Directions for this task: Convert the listing lines from the one containing "The width and height of the screenshot is (640, 512)." through the one containing "click(x=27, y=46)" into a numbered list, skipping any blank lines. Omit the pictures from your answer.

Dataset excerpt:
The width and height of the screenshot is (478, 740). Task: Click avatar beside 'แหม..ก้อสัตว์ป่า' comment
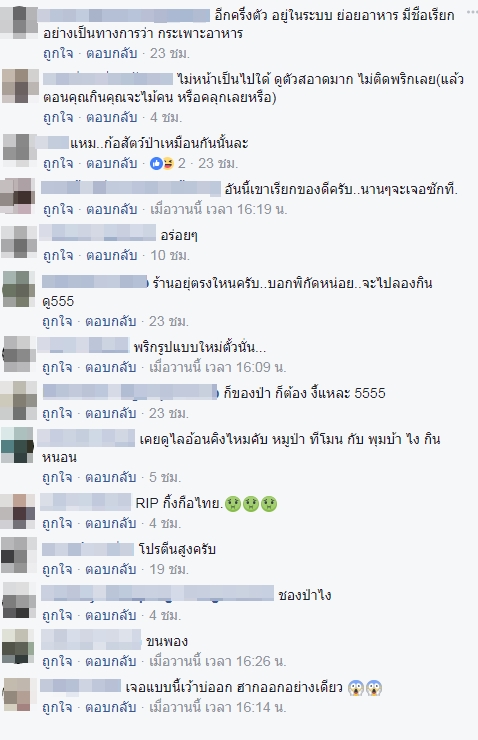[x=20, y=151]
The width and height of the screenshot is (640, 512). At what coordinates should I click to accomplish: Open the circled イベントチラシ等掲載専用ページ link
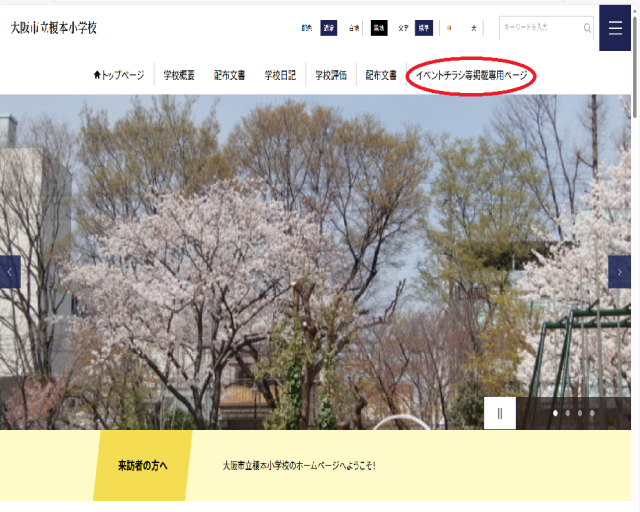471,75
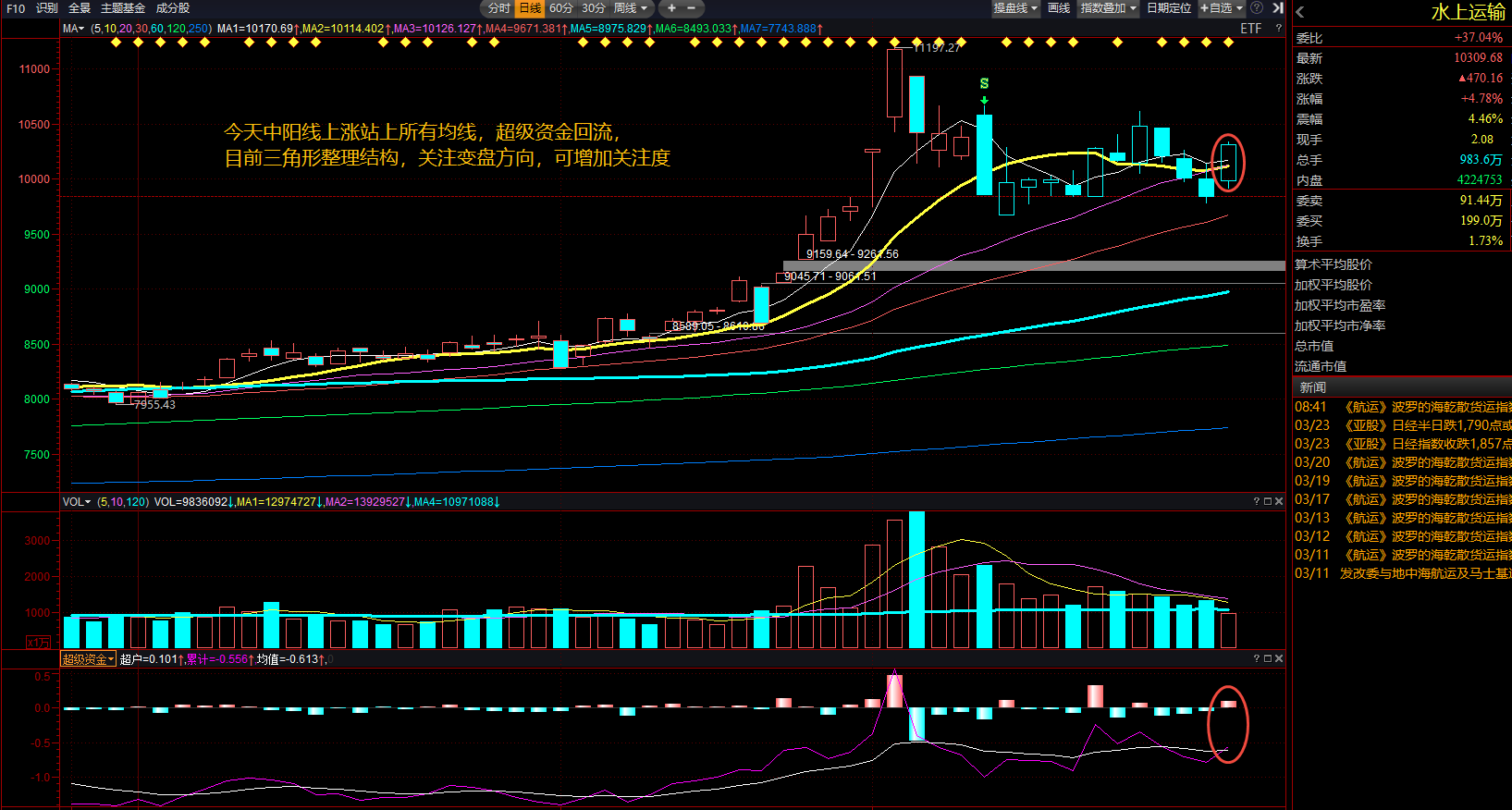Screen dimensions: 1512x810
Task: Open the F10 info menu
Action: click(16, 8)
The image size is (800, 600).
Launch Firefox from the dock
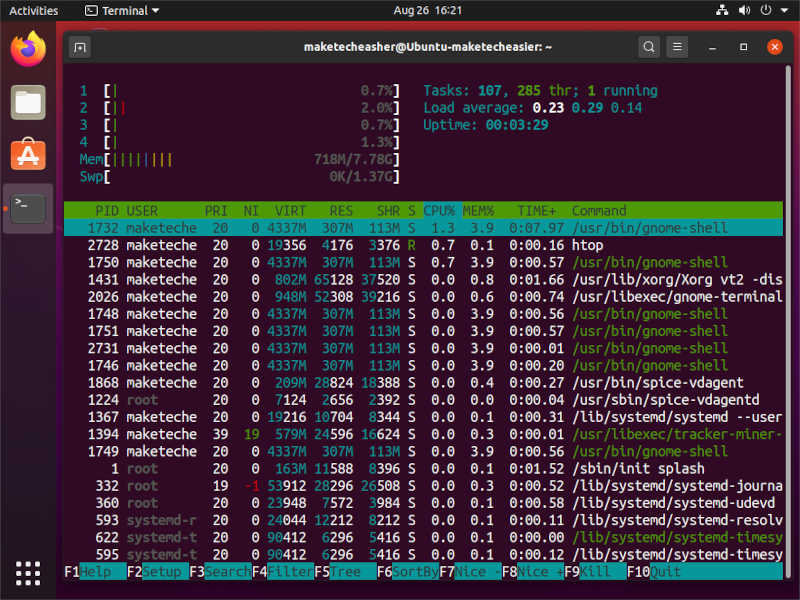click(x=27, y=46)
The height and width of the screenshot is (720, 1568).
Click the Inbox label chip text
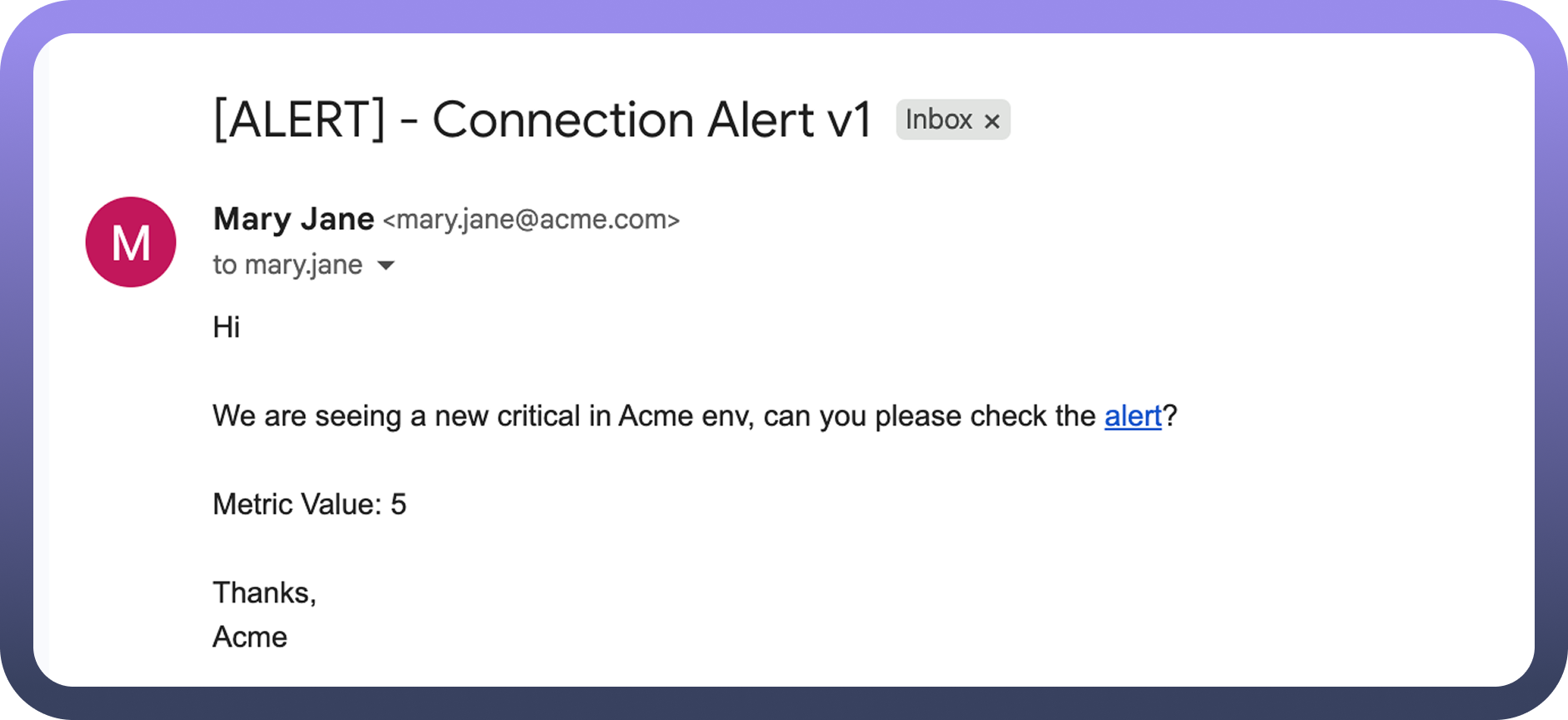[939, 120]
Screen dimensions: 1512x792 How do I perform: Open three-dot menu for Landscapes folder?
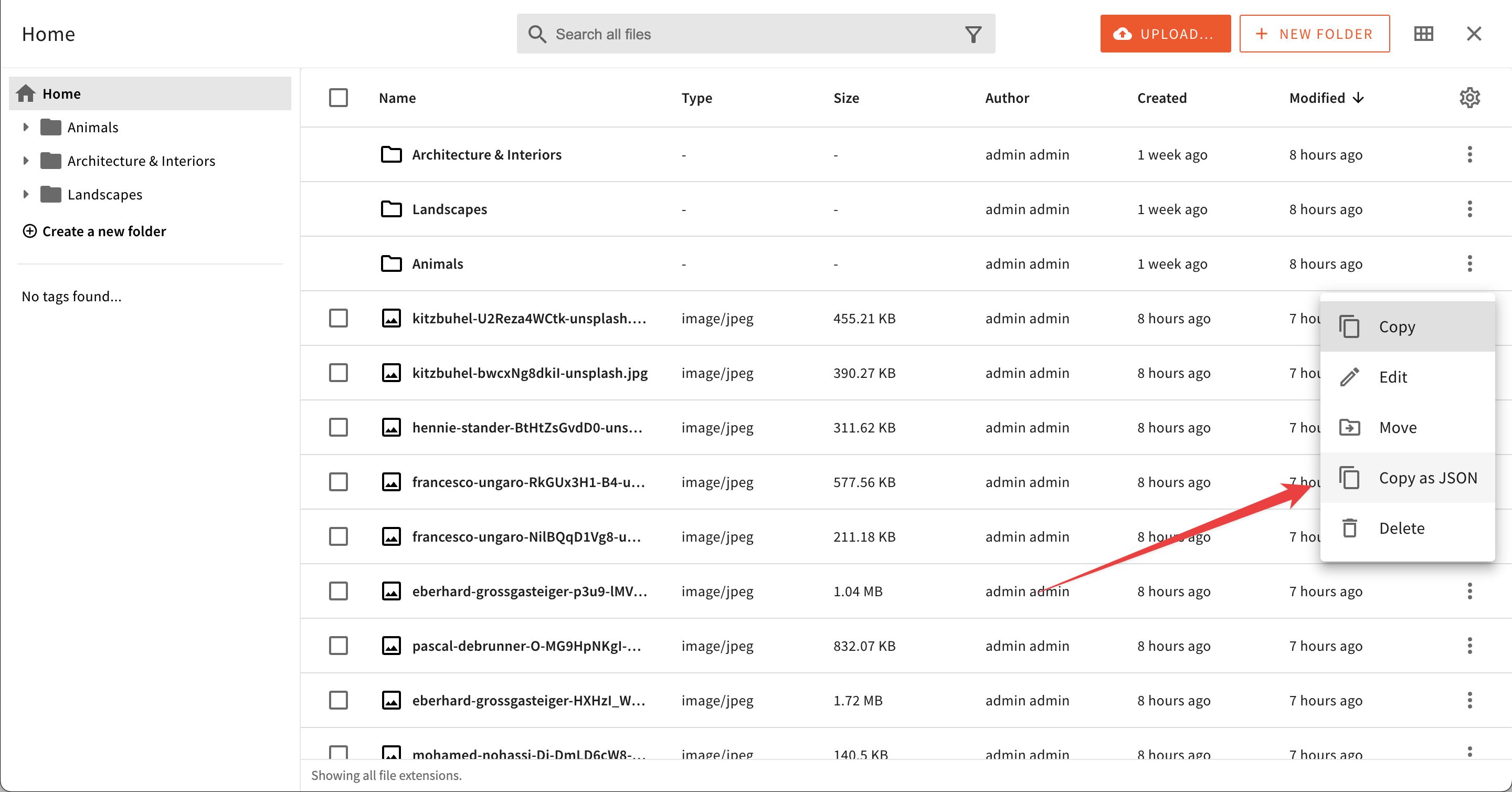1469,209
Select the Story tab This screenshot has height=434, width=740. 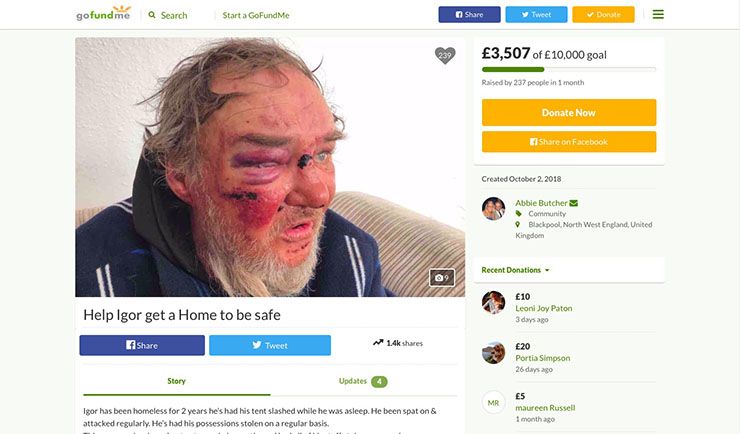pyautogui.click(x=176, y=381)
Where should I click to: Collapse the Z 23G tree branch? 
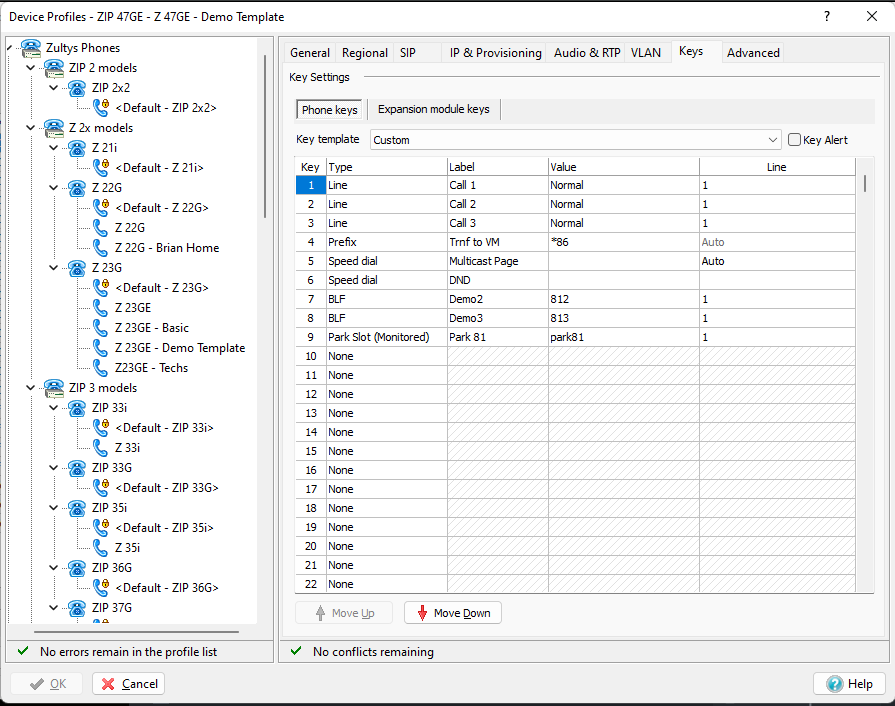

Output of the task:
1. The width and height of the screenshot is (640, 512). At what coordinates should I click to accomplish: Open the circled イベントチラシ等掲載専用ページ link
2. 471,75
3. Screen dimensions: 1512x810
4. Task: Open the F10 info menu
5. Action: click(16, 8)
6. The image size is (800, 600).
7. Launch Firefox from the dock
8. click(x=27, y=46)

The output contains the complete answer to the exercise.